:: What you need to do ::
1. From the Triple Trouble reception text, quote the stretch from "The graphics received" through "with Triple Trouble." word for word.
2. Answer these from the Triple Trouble reception text:
(a) Which publication did Richard Leadbetter write for?
(b) Apart from what addition did many critics fault the game for lacking originality?
(c) Which publication did Paul Bufton write for?
[Supplied text]
Critics felt Triple Trouble was fun but too similar to previous Sonic games, and thought the series was beginning to stagnate. Other than the addition of vehicles, many criticized the game for lacking in originality. Steve Merrett of Mean Machines Sega wrote that it lacked "surprises and gameplay innovation," and remarked that the Game Gear Sonic titles were "going through the same mid-life crisis here that Sonic and Knuckles represents on the Mega Drive". However, he found the game to be a good 8-bit counterpart to Sonic 3, as did Richard Leadbetter of Sega Magazine, who noted similar level themes shared between the games. Leadbetter and Sushi-X of Electronic Gaming Monthly appreciated the levels for their large size and found that they invited exploration.

The graphics received universal praise. Paul Bufton of Mean Machines Sega wrote that the backgrounds and character sprites were "the best to grace the Game Gear" and believed them to be superior to those in previous Game Gear Sonic games. Additionally, Sega Magazine and Sega Pro thought the visuals approached the 16-bit quality seen on the Mega Drive Sonic games. Sega Magazine also noted that other Game Gear Sonic games were cropped versions of the Master System versions and thus suffered gameplay-wise, and felt this was not a problem with Triple Trouble.
[/Supplied text]
[Data extracts]
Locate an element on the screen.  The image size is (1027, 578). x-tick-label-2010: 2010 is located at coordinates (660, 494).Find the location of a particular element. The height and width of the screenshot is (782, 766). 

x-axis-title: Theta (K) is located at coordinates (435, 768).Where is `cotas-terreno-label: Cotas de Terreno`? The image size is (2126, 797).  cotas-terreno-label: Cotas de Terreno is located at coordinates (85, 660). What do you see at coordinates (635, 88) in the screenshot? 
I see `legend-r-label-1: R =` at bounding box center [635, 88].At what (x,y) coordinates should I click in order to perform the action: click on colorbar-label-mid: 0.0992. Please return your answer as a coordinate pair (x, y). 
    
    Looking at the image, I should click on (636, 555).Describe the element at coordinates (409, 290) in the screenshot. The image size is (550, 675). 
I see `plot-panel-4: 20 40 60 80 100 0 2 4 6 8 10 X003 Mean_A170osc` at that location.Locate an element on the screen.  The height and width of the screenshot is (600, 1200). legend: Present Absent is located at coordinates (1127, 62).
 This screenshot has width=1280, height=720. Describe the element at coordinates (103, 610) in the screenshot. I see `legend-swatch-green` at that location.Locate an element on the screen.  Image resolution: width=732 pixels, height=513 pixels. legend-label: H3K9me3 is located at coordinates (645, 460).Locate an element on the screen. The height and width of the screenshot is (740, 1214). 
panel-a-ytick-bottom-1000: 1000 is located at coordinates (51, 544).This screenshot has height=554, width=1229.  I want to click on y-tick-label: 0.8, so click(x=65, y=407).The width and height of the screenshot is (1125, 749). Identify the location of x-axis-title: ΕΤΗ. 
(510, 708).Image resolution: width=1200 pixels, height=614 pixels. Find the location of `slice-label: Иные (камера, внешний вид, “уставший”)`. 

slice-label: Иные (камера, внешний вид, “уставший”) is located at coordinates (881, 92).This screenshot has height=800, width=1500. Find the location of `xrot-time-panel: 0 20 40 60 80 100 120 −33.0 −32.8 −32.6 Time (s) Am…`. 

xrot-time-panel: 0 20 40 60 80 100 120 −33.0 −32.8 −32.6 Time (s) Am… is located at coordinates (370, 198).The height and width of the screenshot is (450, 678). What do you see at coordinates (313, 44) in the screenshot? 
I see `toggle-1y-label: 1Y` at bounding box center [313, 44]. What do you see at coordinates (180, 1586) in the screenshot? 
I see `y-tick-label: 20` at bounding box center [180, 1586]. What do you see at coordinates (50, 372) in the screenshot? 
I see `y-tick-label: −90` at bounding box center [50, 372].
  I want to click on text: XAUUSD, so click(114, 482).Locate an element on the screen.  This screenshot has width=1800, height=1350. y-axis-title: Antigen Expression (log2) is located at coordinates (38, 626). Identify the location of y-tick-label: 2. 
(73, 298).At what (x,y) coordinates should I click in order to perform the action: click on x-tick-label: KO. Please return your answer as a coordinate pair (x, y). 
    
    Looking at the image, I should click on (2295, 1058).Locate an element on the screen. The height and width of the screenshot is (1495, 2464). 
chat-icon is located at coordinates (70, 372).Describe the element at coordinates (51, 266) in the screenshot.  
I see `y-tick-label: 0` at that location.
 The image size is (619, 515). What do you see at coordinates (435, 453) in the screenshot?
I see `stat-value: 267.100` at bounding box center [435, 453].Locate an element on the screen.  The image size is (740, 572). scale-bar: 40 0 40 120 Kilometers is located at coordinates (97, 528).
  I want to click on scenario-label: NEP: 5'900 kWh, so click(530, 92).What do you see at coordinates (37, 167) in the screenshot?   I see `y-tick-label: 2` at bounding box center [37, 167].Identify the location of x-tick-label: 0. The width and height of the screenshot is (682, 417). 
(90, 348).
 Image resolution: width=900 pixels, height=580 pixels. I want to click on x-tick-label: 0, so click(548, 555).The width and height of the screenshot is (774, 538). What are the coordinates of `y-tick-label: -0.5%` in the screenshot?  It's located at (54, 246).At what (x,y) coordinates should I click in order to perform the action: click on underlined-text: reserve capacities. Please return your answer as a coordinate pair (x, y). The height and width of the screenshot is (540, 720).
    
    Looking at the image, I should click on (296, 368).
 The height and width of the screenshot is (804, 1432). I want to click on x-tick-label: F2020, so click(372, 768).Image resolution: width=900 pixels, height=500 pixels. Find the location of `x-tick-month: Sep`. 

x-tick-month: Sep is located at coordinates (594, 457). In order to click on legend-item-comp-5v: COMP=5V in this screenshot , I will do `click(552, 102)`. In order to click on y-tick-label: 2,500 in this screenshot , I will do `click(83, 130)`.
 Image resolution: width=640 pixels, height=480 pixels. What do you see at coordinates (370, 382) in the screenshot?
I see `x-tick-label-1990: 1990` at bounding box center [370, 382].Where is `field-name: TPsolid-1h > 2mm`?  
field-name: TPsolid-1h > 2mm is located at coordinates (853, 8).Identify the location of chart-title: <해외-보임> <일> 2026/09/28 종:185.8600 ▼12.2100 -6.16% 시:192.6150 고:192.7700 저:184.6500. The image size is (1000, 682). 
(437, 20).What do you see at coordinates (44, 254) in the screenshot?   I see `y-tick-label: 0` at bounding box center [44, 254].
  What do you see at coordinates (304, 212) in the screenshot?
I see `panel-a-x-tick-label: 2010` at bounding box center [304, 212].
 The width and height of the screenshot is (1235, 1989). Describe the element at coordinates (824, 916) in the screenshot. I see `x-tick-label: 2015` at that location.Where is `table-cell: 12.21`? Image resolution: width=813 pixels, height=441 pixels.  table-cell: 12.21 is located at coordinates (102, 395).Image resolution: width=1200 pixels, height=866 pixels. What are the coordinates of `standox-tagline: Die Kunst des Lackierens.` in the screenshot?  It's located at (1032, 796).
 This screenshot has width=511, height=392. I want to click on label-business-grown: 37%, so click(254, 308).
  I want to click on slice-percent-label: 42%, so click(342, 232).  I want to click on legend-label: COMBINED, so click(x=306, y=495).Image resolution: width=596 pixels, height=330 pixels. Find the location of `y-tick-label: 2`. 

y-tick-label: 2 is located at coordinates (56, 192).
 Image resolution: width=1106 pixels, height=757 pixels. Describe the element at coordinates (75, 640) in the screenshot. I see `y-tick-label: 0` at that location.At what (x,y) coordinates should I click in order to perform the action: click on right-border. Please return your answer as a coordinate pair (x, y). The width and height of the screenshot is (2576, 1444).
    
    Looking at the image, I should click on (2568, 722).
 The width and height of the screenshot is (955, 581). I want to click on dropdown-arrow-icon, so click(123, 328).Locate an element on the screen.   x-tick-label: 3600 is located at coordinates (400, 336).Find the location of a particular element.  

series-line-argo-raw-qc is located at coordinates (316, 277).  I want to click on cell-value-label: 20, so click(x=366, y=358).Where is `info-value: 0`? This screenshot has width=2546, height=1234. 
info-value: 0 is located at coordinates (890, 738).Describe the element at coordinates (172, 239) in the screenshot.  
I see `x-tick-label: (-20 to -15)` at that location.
[/Data extracts]
:: Exercise responses ::
1.
The graphics received universal praise. Paul Bufton of Mean Machines Sega wrote that the backgrounds and character sprites were "the best to grace the Game Gear" and believed them to be superior to those in previous Game Gear Sonic games. Additionally, Sega Magazine and Sega Pro thought the visuals approached the 16-bit quality seen on the Mega Drive Sonic games. Sega Magazine also noted that other Game Gear Sonic games were cropped versions of the Master System versions and thus suffered gameplay-wise, and felt this was not a problem with Triple Trouble.

2.
(a) Sega Magazine
(b) The addition of vehicles
(c) Mean Machines Sega